Human never in mitosis gene A-related kinase 2

Nek2 was first identified as a cell cycle mutant (nimA) which arrested in late G2 phase in the multicellular filamentous fungus Aspergillus nidulans . The protein has later been cloned and identified as a Ser/Thr kinase called NIMA (Never in Mitosis). Surprisingly deletion of NIMA function leads to G2 arrest even in the presence of fully active Cdc2 kinase and mutational analysis subsequently also showed that activation of NIMA is Cdc2 dependent.

Nek2, a human NIMA homolog, is a 48-kDa protein with a catalytic kinase domain localized at the N-terminus of the molecule and a regulatory domain at the C-terminus. Two coiled coils regions are present within the regulatory domain. Nek2 regulation involves homodimerization through a leucine zipper coiled-coil motif which probably facilitates autophosphorylation in trans resulting in enzymatic activation. Autophosphorylation is however not the only mode of kinase activation: A study investigating meiotic progression in mouse spermatocytes showed that the MAPK/p90Rsk2 pathway is required to control Nek2 activation. Nek2 protein level is low in G1 and increases throughout S and G2. The protein is rapidly degraded at the pro-metaphase to metaphase transition of mitosis in an APC/C-Cdc20-dependent manner and with kinetics similar to Cyclin A.

Nek2 is a centrosomal protein that upon overexpression causes centrosome splitting, an event that is different from the physiological separation of centrosomes occurring at G2/M. During centrosome splitting mother and daughter centrioles are separated by > 2 mm, but this event is not followed by recruitment of motor proteins at centrosomes and assembly of a functional mitotic spindle. Nek2-driven centrosome splitting is likely accomplished through phosphorylation of C-Nap1, a protein interacting with Nek2 and associated with the proximal ends of mother and daughter centrioles.
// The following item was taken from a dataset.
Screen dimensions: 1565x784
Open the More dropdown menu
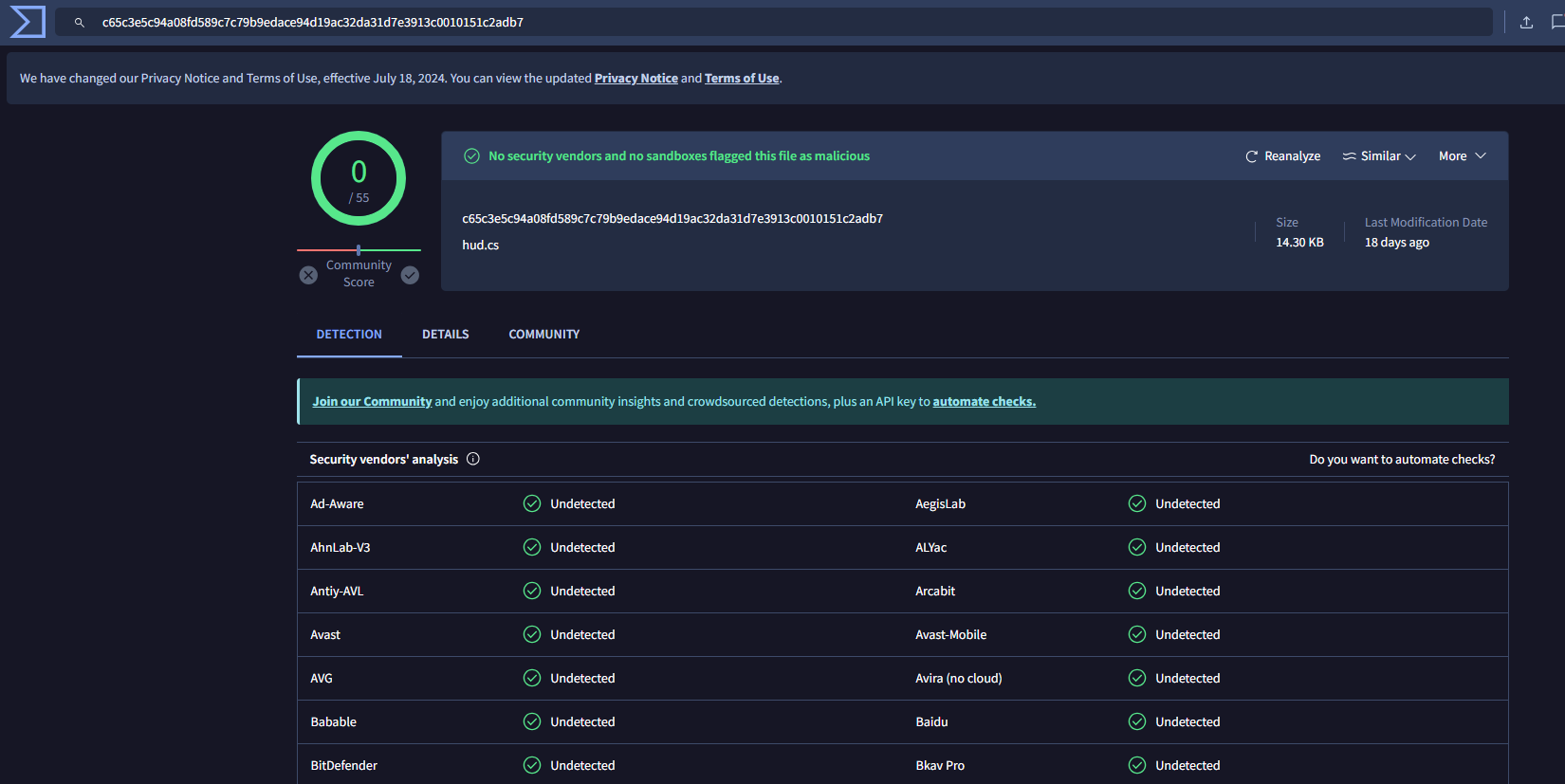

Depletion of Nek2 by RNAi in mouse embryos revealed defects beginning at the second mitotic division. Many blastomeres arrested during M phase with abnormal spindle structures suggesting that Nek2 is essential for embryonic mitosis, especially for proper segregation of chromosomes.

Nek2 is overexpressed in a number of tumour cells including cell lines derived from Ewing's tumours (a paediatric osteosarcoma), non-Hodgkin lymphoma, breast, cervical and prostate carcinomas, lymphomas and invasive ductal carcinoma (IDC). In addition there is a correlation of increased Nek2 expression and poor prognosis of the patients. The role of Nek2 in tumour development makes this protein an interesting target for the development of inhibitors for the treatment of cancer.

We determined the structure of Nek2 in complex with the pyrrole-indolinone compound ( 5-[(Z)- (5-Chloro- 2-oxo-1,2- dihydro-3H- indol-3-ylidene) methyl]-N- [2-(diethylamino) ethyl]-2,4- dimethyl-1H- pyrrole-3-carboxamide ). This inhibitor has been described as a cell-permeable compound that acts as a potent and ATP-competitive tyrosine kinase receptor and angiogenic inhibitor that exhibits activity for PDGFRβ (IC50 = 3 ηM), VEGFR2 (IC50 = 27 ηM), FGFR1 (IC50 = 170 ηM), and Kit family members (IC50 ~ 10-500 ηM) over EGFR (IC5020 μM).
The inhibitor has been reported to display anti-proliferative and pro-apoptotic properties in tumor cells and a related compound (SU11248, sunitinib malate) has been recently approved for the treatment of metastatic renal cancer.